## Dataset rows
################
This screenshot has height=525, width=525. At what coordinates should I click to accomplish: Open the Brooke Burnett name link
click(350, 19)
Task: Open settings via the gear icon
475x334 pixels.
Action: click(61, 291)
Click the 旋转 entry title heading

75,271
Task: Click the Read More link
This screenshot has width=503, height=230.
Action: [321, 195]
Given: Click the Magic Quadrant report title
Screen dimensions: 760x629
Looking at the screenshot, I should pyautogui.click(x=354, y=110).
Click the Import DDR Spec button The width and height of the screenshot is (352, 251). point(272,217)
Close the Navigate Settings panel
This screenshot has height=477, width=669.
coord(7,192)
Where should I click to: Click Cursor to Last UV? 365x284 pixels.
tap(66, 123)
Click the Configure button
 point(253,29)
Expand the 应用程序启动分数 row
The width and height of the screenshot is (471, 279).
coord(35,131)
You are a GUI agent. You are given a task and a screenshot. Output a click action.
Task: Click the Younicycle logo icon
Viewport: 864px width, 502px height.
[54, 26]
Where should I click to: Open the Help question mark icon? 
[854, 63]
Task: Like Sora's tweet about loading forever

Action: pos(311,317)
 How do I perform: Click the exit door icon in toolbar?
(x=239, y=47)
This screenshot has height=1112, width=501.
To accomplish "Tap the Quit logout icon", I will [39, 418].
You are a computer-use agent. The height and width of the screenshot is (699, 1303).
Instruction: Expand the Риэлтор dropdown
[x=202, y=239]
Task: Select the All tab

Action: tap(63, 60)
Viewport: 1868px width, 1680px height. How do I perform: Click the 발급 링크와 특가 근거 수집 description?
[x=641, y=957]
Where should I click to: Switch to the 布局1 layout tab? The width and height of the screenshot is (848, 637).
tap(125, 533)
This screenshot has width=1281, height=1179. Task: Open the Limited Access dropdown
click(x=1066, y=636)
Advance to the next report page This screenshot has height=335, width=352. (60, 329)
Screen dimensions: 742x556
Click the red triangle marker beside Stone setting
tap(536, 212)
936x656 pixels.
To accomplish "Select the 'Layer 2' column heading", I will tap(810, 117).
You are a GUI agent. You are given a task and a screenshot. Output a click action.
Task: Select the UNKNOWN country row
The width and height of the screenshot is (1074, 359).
################
## SHORT EXERCISE
Could you rewrite the listing above, changing every "Where should I click to" to "Where do I click to" and keeping everything else the same?

## WRITTEN RESPONSE
This screenshot has height=525, width=525. At what coordinates should I click to accomplish: Open the Brooke Burnett name link
click(350, 19)
Task: Open settings via the gear icon
475x334 pixels.
Action: click(61, 291)
Click the 旋转 entry title heading

75,271
Task: Click the Read More link
This screenshot has width=503, height=230.
Action: [321, 195]
Given: Click the Magic Quadrant report title
Screen dimensions: 760x629
Looking at the screenshot, I should pyautogui.click(x=354, y=110).
Click the Import DDR Spec button The width and height of the screenshot is (352, 251). point(272,217)
Close the Navigate Settings panel
This screenshot has height=477, width=669.
coord(7,192)
Where do I click to: Click Cursor to Last UV? 365x284 pixels.
tap(66, 123)
Click the Configure button
 point(253,29)
Expand the 应用程序启动分数 row
The width and height of the screenshot is (471, 279).
coord(35,131)
You are a GUI agent. You are given a task and a screenshot. Output a click action.
Task: Click the Younicycle logo icon
Viewport: 864px width, 502px height.
[54, 26]
Where do I click to: Open the Help question mark icon? 
[854, 63]
Task: Like Sora's tweet about loading forever

Action: pos(311,317)
 How do I perform: Click the exit door icon in toolbar?
(x=239, y=47)
This screenshot has height=1112, width=501.
To accomplish "Tap the Quit logout icon", I will [39, 418].
You are a computer-use agent. The height and width of the screenshot is (699, 1303).
Instruction: Expand the Риэлтор dropdown
[x=202, y=239]
Task: Select the All tab

Action: tap(63, 60)
Viewport: 1868px width, 1680px height. How do I perform: Click the 발급 링크와 특가 근거 수집 description?
[x=641, y=957]
Where do I click to: Switch to the 布局1 layout tab? The width and height of the screenshot is (848, 637).
tap(125, 533)
This screenshot has width=1281, height=1179. Task: Open the Limited Access dropdown
click(x=1066, y=636)
Advance to the next report page This screenshot has height=335, width=352. (60, 329)
Screen dimensions: 742x556
Click the red triangle marker beside Stone setting
tap(536, 212)
936x656 pixels.
To accomplish "Select the 'Layer 2' column heading", I will tap(810, 117).
You are a GUI agent. You are given a task and a screenshot. Output a click action.
Task: Select the UNKNOWN country row
The width and height of the screenshot is (1074, 359).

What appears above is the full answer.